We spent the day here and found it interesting. This morning we went to Zellwood (about 25 miles) and saw Mr. McNiel. He is a Harned[?] student and his wife is from Tallulah. She is rather pretty (but not as pretty as my wife). They were married a few months ago. Mr. McNiel’s work is interesting. He is studying a mosquito which is peculiar to this locality. There are no sand flies here.

June 19, 1930

June 19, 1930

This PM we called at the headquarters of the Med. fruit fly campaign. Saw Mr. Yothers and his group, then we met others on the eradication campaign. Mr. Kimball, one of Harned’s students is here, in charge of our area.

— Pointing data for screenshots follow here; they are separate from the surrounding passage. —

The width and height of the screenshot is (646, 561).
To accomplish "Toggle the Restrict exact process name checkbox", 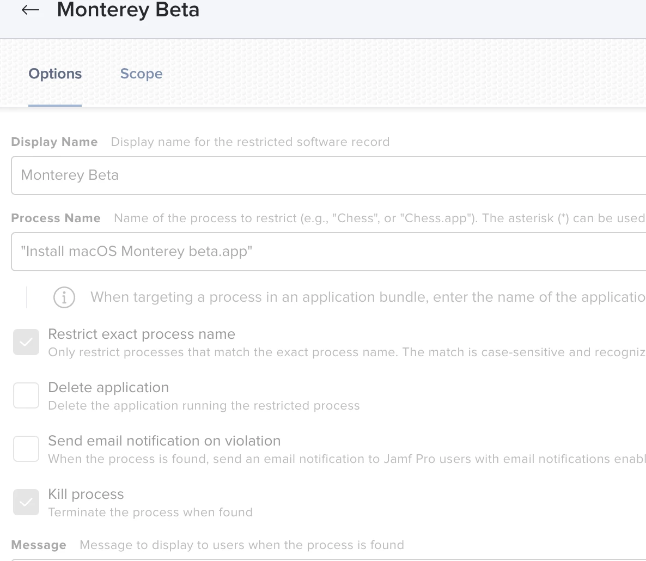I will click(26, 342).
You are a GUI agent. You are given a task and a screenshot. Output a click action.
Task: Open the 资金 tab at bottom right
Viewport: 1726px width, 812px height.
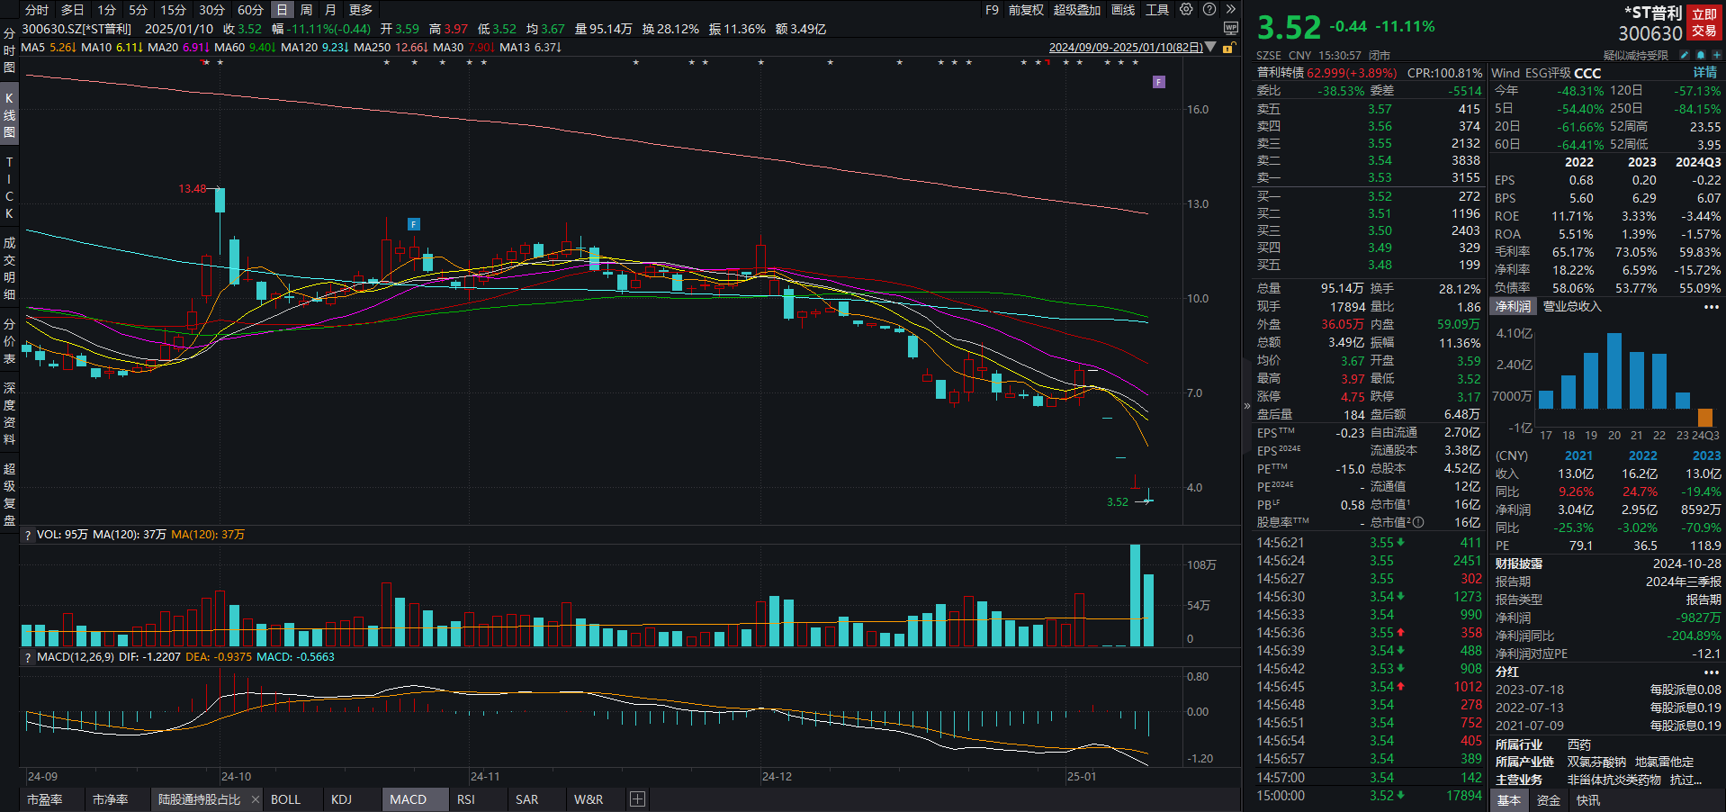[1548, 800]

We are leaving tonight for Jax. Will be there tomorrow morning, then to St. Mary’s, then Savannah. I am getting anxious to see the “promised land.” I am getting enough of Florida. Conditions are not so good down here. Every once in a while another bank fails. Everyone has lost money in property and in bank failures. It makes one feel that he wants to put his money in his shoe.

I certainly hope that Walter White has been sleeping well and that you have been getting along all right. It seems ages since I saw you. We have covered a lot of territory and have seen lots of people and it seems that we should close the trip. I guess I’ll get my return tickets on the last day of June. This seems to be about the time. Hope to see “Jimmy” at Charleston.

With lots of love, Dear, I am


June 18, 1930

Stationery from the San Juan Hotel, Orlando, Florida.

June 18, 1930.

My dear Sweetheart,

We made stops at Stuart, Vero Beach, and Cocoa, after spending most of the forenoon at Ft. Pierce. You would be surprised, but there are less than 10% as many mosquitoes at Ft. Pierce at the present time. They have about 50 miles of ditches which permit the minnows to find the wiggletails. Many of the ditches are made by blasting the mangrove trees with dynamite.*

June 18, 1930

June 18, 1930

We found more sand flies and mosquitoes at Vero Beach than at any other place along the East Coast of Florida. The conditions were quite similar to those of Marco Island. Mr. Reed came to Cocoa with us and then we took a bus to Orlando. We arrived here at 8:30 tonight. We had dinner and now it is about 10:30.

Orlando is a nice town. It is not in the sand fly section. Bish wants to spend a day with McNiel here. Tomorrow night we leave for Jax. The next day we go to St. Mary’s, then Savannah, then Charleston. We hope to find Jimmie up there about that time. Too, we expect to find that his appointment went through. As near as I can figure, it is not going to give me much time in Charleston before it will be time to return to Dallas. Will try to get Bish to cut out the Wilmington & Myrtle Beach trip or make it by himself.

I hope you are getting along OK and that Walter White sleeps well.

With love,


* Well, it seemed like a good idea at the time.